Reserved keywords after SELECT

Is there a way to know all the possible (acceptable) keywords, after a SELECT statement in SQL before the list of fields?
Edit
Reference DB is MySQL
PostgreSQL 9.4
http://www.postgresql.org/docs/9.4/static/sql-select.html
[ WITH [ RECURSIVE ] with_query [, ...] ]
SELECT [ ALL | DISTINCT [ ON ( expression [, ...] ) ] ]
[ * | expression [ [ AS ] output_name ] [, ...] ]
[ FROM from_item [, ...] ]
[ WHERE condition ]
[ GROUP BY expression [, ...] ]
[ HAVING condition [, ...] ]
[ WINDOW window_name AS ( window_definition ) [, ...] ]
[ { UNION | INTERSECT | EXCEPT } [ ALL | DISTINCT ] select ]
[ ORDER BY expression [ ASC | DESC | USING operator ] [ NULLS { FIRST | LAST } ] [, ...] ]
[ LIMIT { count | ALL } ]
[ OFFSET start [ ROW | ROWS ] ]
[ FETCH { FIRST | NEXT } [ count ] { ROW | ROWS } ONLY ]
[ FOR { UPDATE | NO KEY UPDATE | SHARE | KEY SHARE } [ OF table_name [, ...] ] [ NOWAIT ] [...] ]
where from_item can be one of:
[ ONLY ] table_name [ * ] [ [ AS ] alias [ ( column_alias [, ...] ) ] ]
[ LATERAL ] ( select ) [ AS ] alias [ ( column_alias [, ...] ) ]
with_query_name [ [ AS ] alias [ ( column_alias [, ...] ) ] ]
[ LATERAL ] function_name ( [ argument [, ...] ] )
[ WITH ORDINALITY ] [ [ AS ] alias [ ( column_alias [, ...] ) ] ]
[ LATERAL ] function_name ( [ argument [, ...] ] ) [ AS ] alias ( column_definition [, ...] )
[ LATERAL ] function_name ( [ argument [, ...] ] ) AS ( column_definition [, ...] )
[ LATERAL ] ROWS FROM( function_name ( [ argument [, ...] ] ) [ AS ( column_definition [, ...] ) ] [, ...] )

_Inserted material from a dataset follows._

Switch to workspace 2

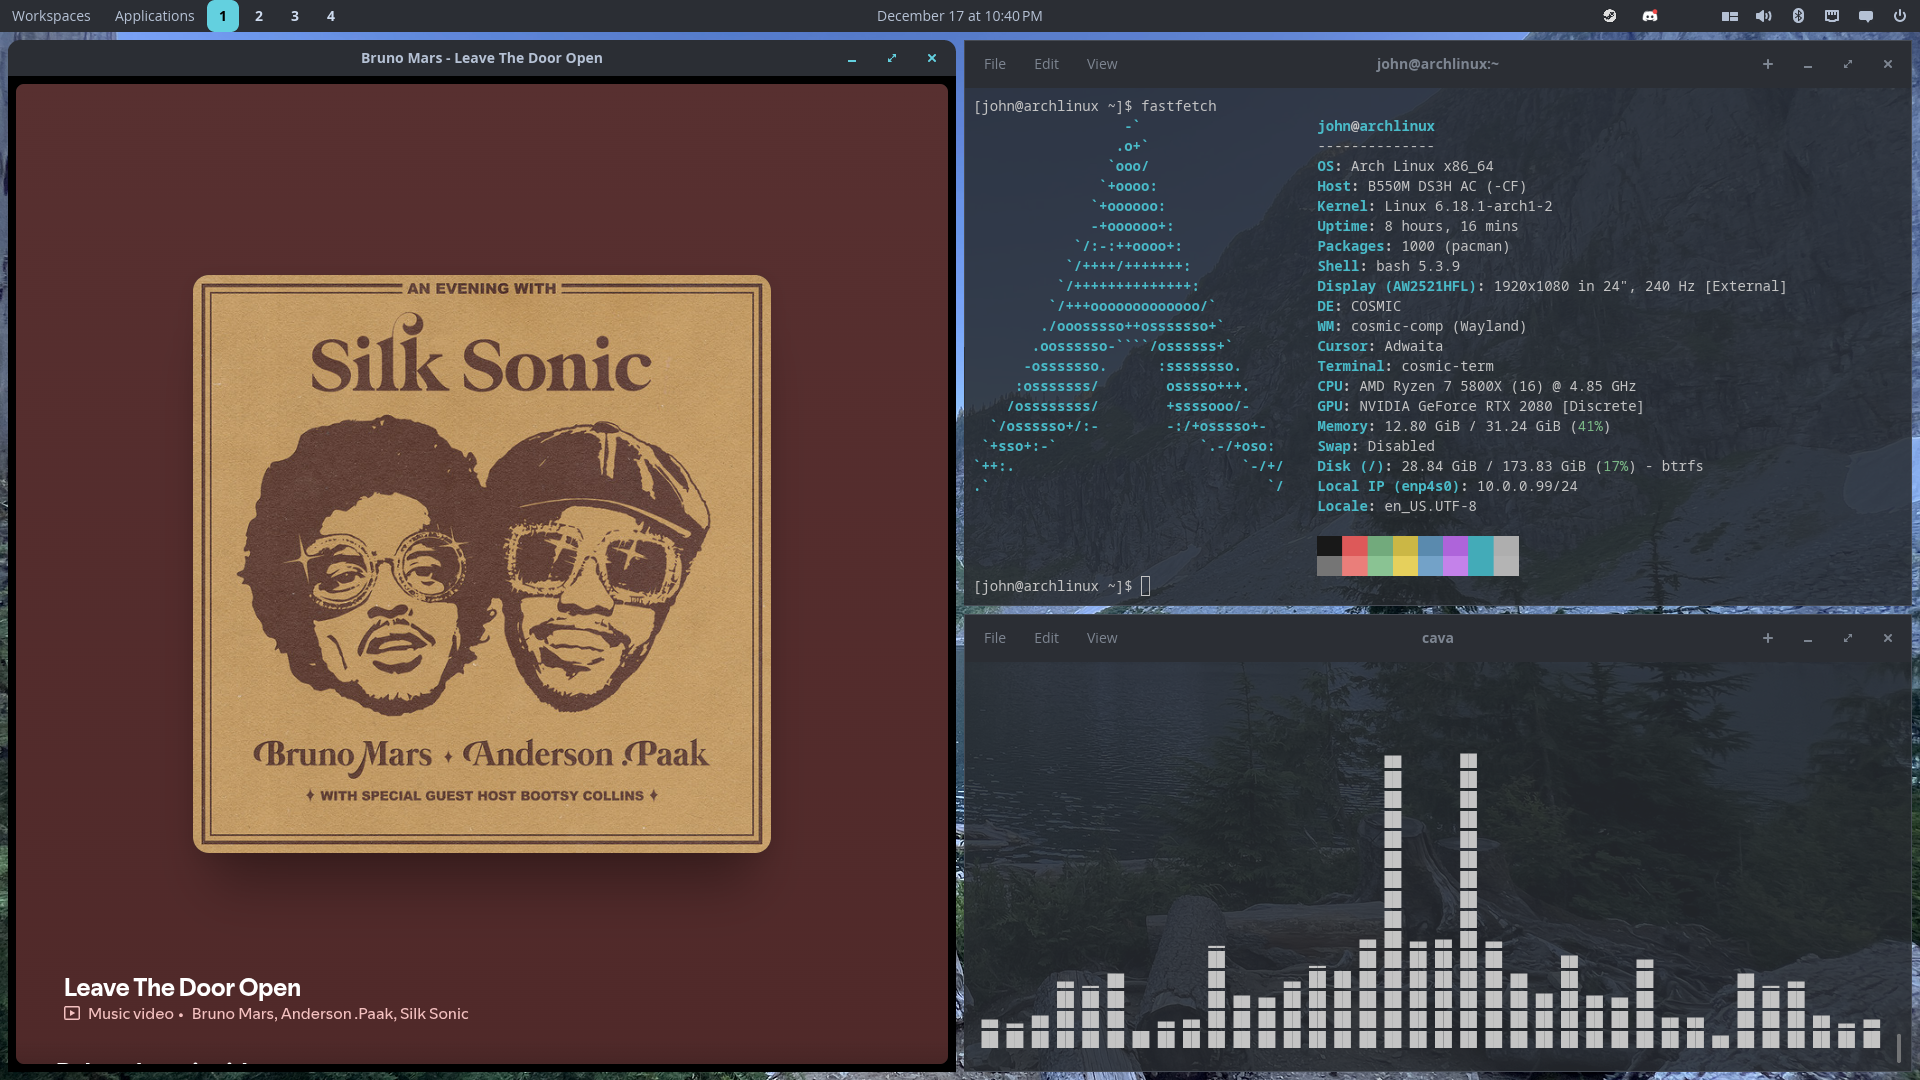[259, 16]
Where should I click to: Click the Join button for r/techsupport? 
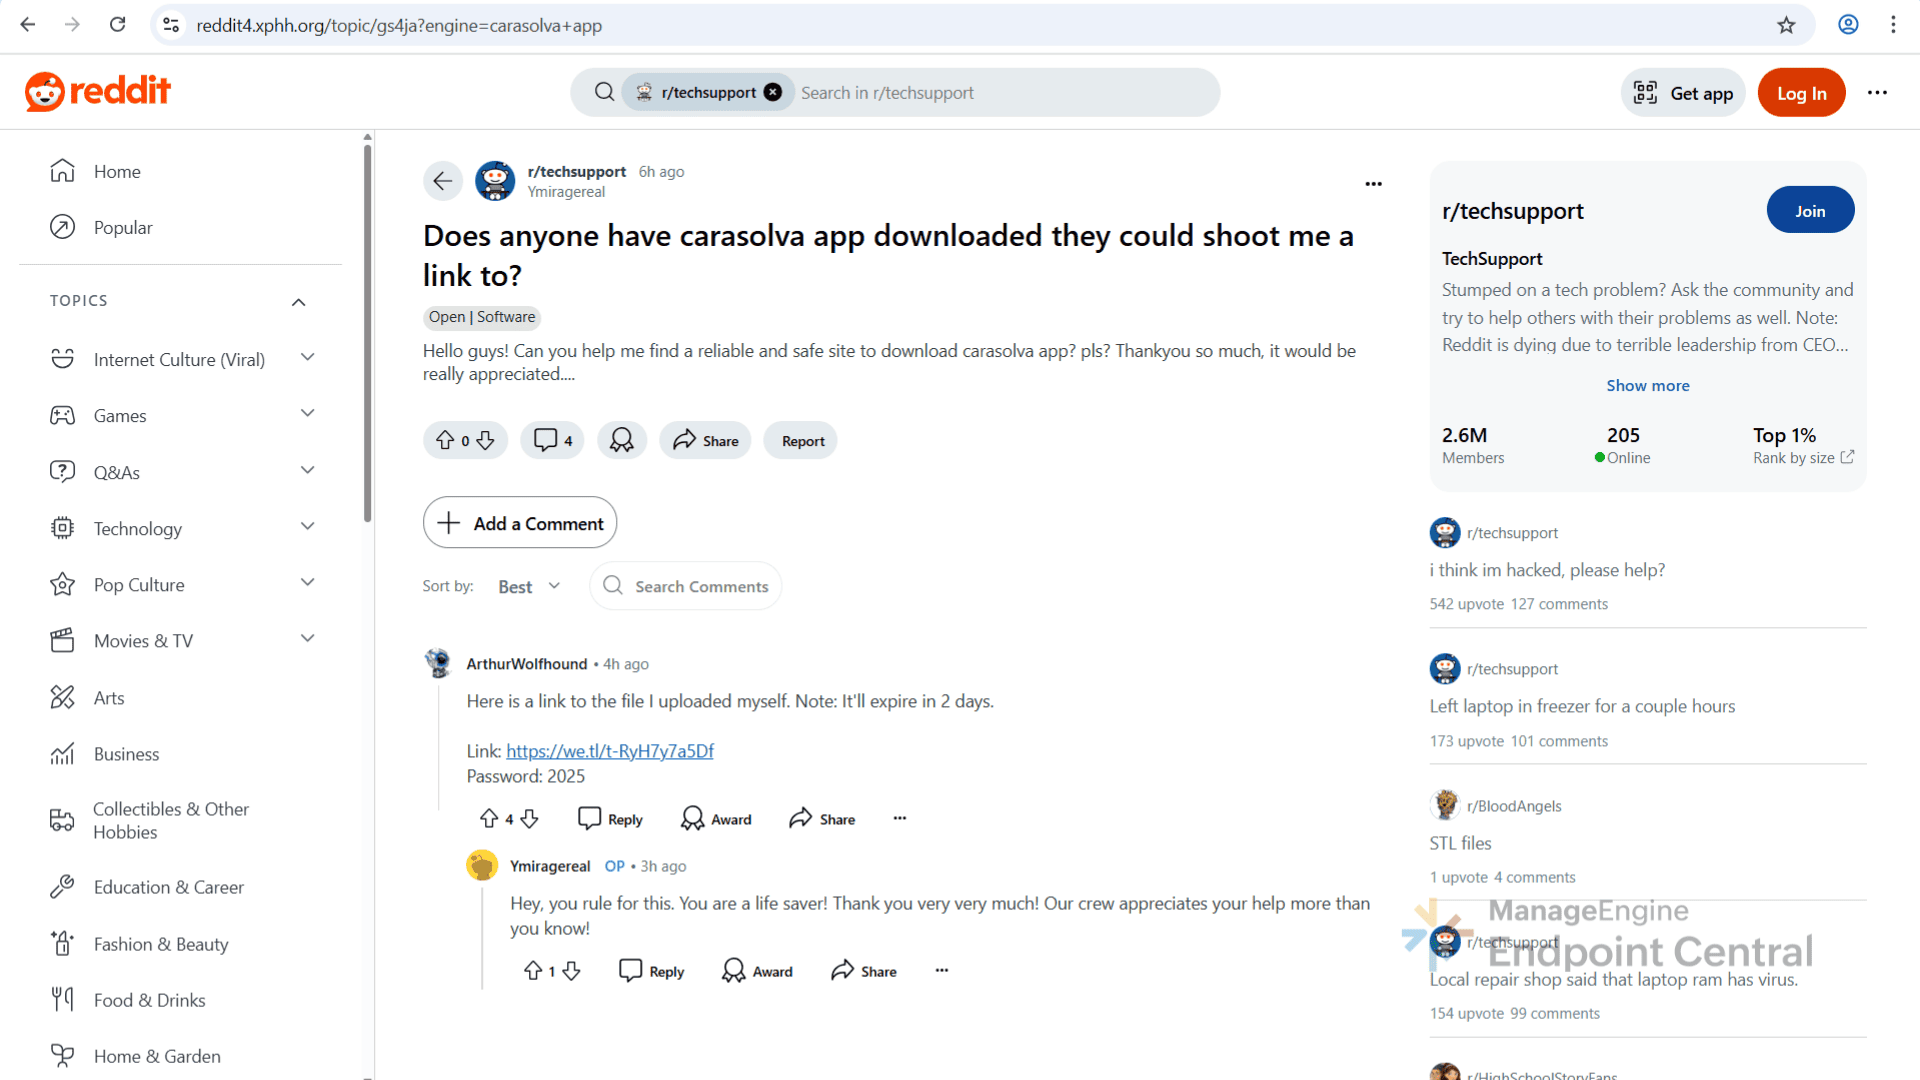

[ WITH ORDINALITY ] [ [ AS ] alias [ ( column_alias [, ...] ) ] ]
from_item [ NATURAL ] join_type from_item [ ON join_condition | USING ( join_column [, ...] ) ]
and with_query is:
with_query_name [ ( column_name [, ...] ) ] AS ( select | values | insert | update | delete )
TABLE [ ONLY ] table_name [ * ]
MySQL 5.6
https://dev.mysql.com/doc/refman/5.6/en/select.html
SELECT
[ALL | DISTINCT | DISTINCTROW ]
[HIGH_PRIORITY]
[STRAIGHT_JOIN]
[SQL_SMALL_RESULT] [SQL_BIG_RESULT] [SQL_BUFFER_RESULT]
[SQL_CACHE | SQL_NO_CACHE] [SQL_CALC_FOUND_ROWS]
select_expr [, select_expr ...]
[FROM table_references
[PARTITION partition_list]
[WHERE where_condition]
[GROUP BY {col_name | expr | position}
[ASC | DESC], ... [WITH ROLLUP]]
[HAVING where_condition]
[ORDER BY {col_name | expr | position}
[ASC | DESC], ...]
[LIMIT {[offset,] row_count | row_count OFFSET offset}]
[PROCEDURE procedure_name(argument_list)]
[INTO OUTFILE 'file_name'
[CHARACTER SET charset_name]
export_options
| INTO DUMPFILE 'file_name'
| INTO var_name [, var_name]]
[FOR UPDATE | LOCK IN SHARE MODE]]
SQL Server 2014
https://msdn.microsoft.com/en-us/library/ms189499.aspx
<SELECT statement> ::=
[ WITH { [ XMLNAMESPACES ,] [ <common_table_expression> [,...n] ] } ]
<query_expression>
[ ORDER BY { order_by_expression | column_position [ ASC | DESC ] }
[ ,...n ] ]
[ <FOR Clause>]
[ OPTION ( <query_hint> [ ,...n ] ) ]
<query_expression> ::=
{ <query_specification> | ( <query_expression> ) }
[ { UNION [ ALL ] | EXCEPT | INTERSECT }
<query_specification> | ( <query_expression> ) [...n ] ]
<query_specification> ::=
SELECT [ ALL | DISTINCT ]
[TOP ( expression ) [PERCENT] [ WITH TIES ] ]
< select_list >
[ INTO new_table ]
[ FROM { <table_source> } [ ,...n ] ]
[ WHERE <search_condition> ]
[ <GROUP BY> ]
[ HAVING < search_condition > ]
See the documentation.
For example: mysql 5.0 documentation
Reserved Keywords in MySql
Keywords are words that have significance in SQL. Certain keywords, such as SELECT, DELETE, or BIGINT, are reserved and require special treatment for use as identifiers such as table and column names. This may also be true for the names of built-in functions.
Nonreserved keywords are permitted as identifiers without quoting. Reserved words are permitted as identifiers if you quote them
Reserved Keywords in MSSQL server :
Microsoft SQL Server uses reserved keywords for defining, manipulating, and accessing databases. Reserved keywords are part of the grammar of the Transact-SQL language that is used by SQL Server to parse and understand Transact-SQL statements and batches.
Although it is syntactically possible to use SQL Server reserved keywords as identifiers and object names in Transact-SQL scripts, you can do this only by using delimited identifiers.